You may have heard the saying, women are from Venus and men are from Mars. It’s a nice way of saying how males and females are, in many ways, quite different from each other.
These differences can be seen everywhere, even in how we communicate with friends. A recent study by the University of Oxford suggested that males and females keep long-distance relationships with friends of the same sex alive in different ways.
Researchers questioned 30 students about their friendships just before they graduated from high school and moved away for college. They then followed up the questions nine months, and then 18 months, later.
Robin Dunbar, who headed the research, told The Guardian: “What determined whether [friendships] survived with girls was whether they made an effort to talk more to each other on the phone.”
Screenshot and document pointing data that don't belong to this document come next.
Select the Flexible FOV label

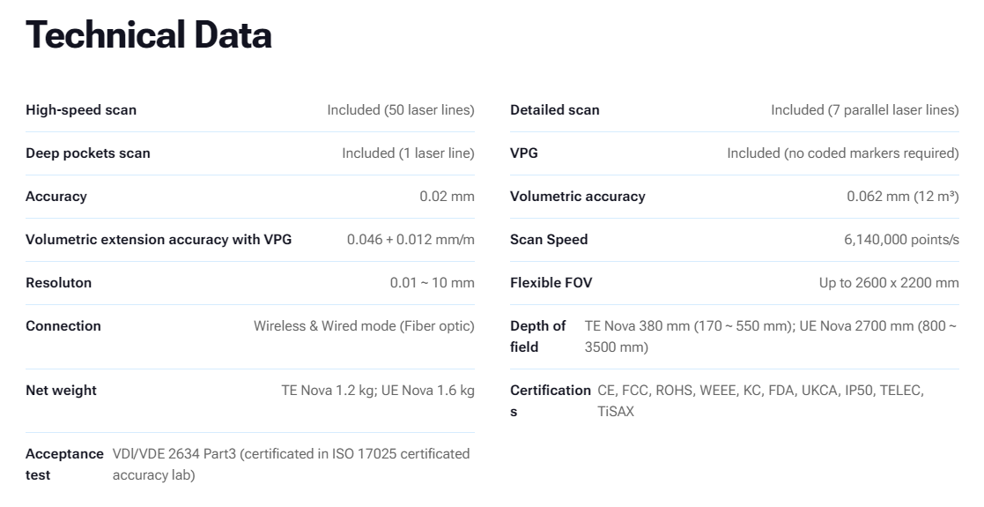pos(551,283)
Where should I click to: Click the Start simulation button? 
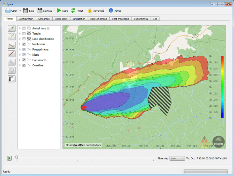[62, 11]
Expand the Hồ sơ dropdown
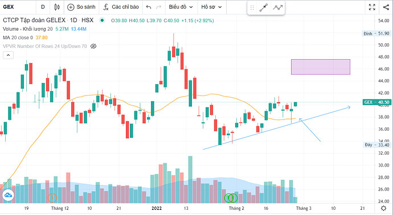393x215 pixels. [x=211, y=7]
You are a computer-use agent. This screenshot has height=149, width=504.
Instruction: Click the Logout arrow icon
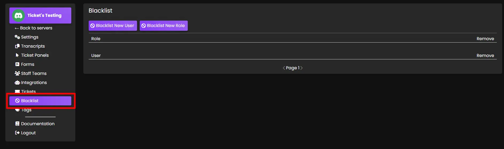pos(17,133)
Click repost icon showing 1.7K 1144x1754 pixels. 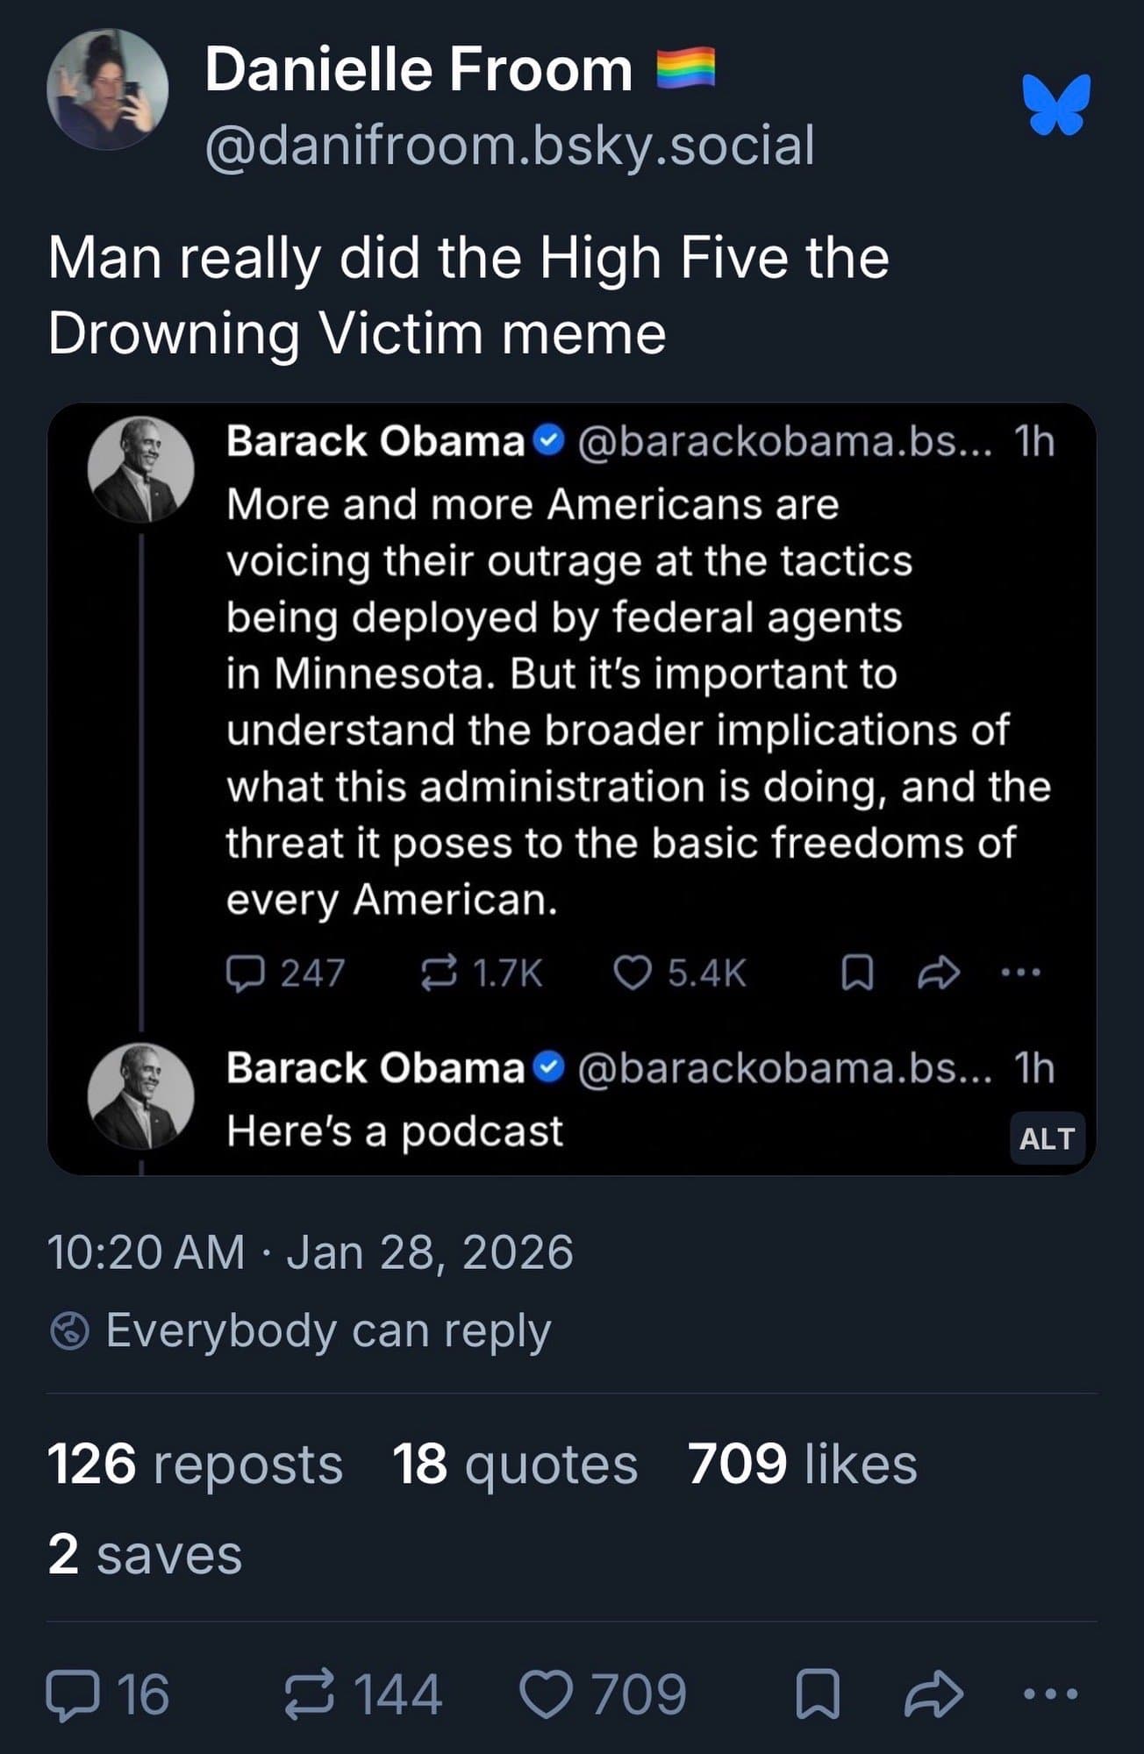pyautogui.click(x=439, y=973)
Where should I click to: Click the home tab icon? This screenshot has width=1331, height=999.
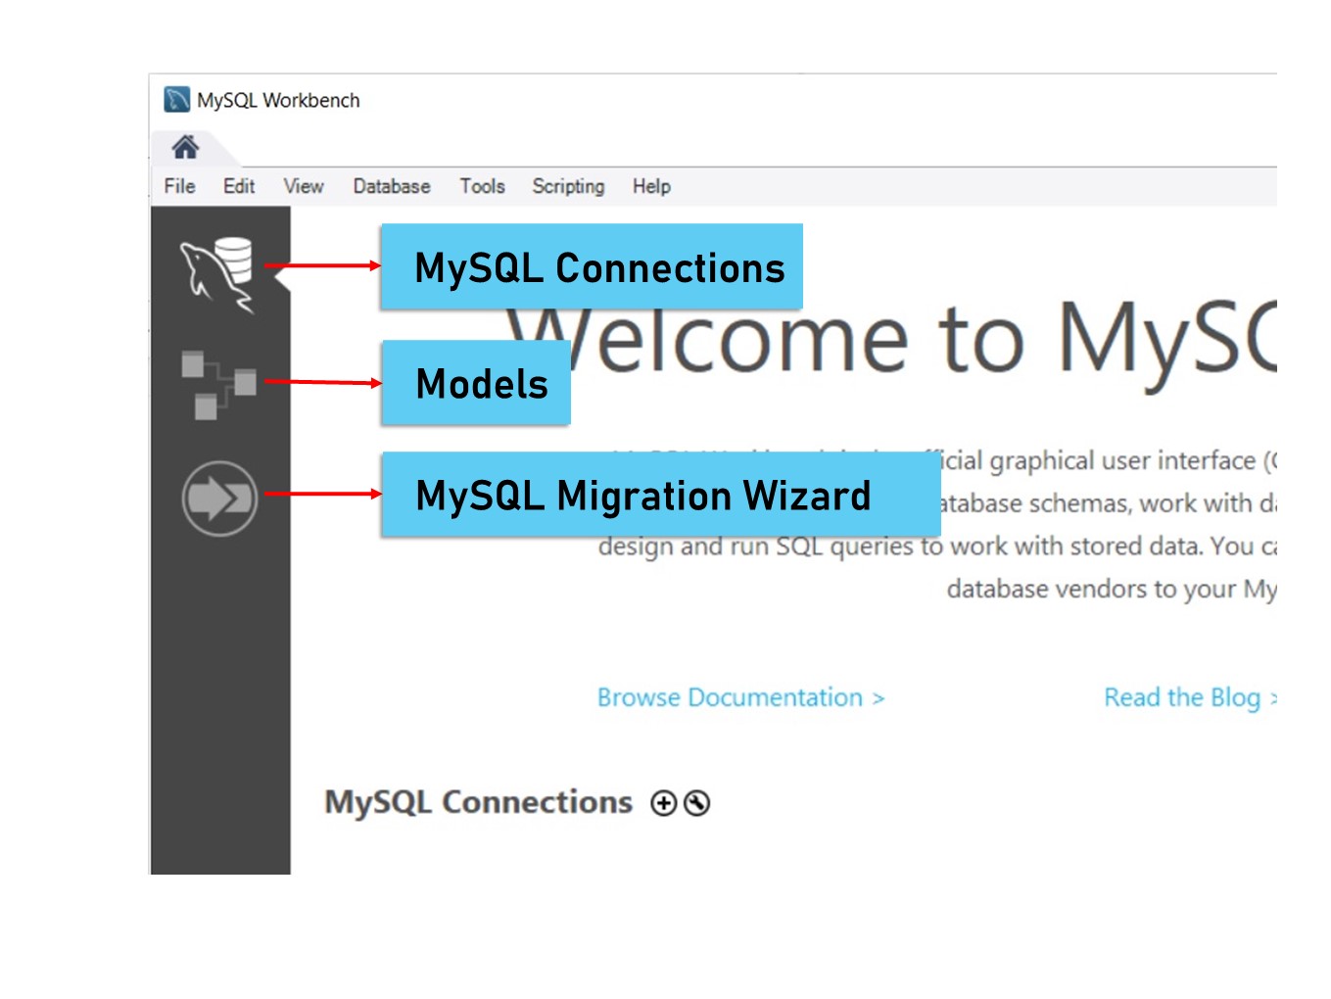point(185,147)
Males, on the other hand, tended to do things differently. Most male respondents said they get through months of being apart from friends by arranging occasional meet-ups. “What held up their friendships was doing stuff together,” Dunbar told The Guardian.
“Going to a football match, going to the pub for a drink ... They had to make the effort. It was a very striking sex difference.”
Of course, genderisn’t the only thing that determines how we stay in touch. The way we keep our relationships alive comes down entirely to the preference of each person, and it can take a while to find your own way of making your friendships work. One thing that is definitely clear though is that friends who make the effort to stay in contact, even if it’s only through Skype once a week, do tend to stay friends, no matter what the distance.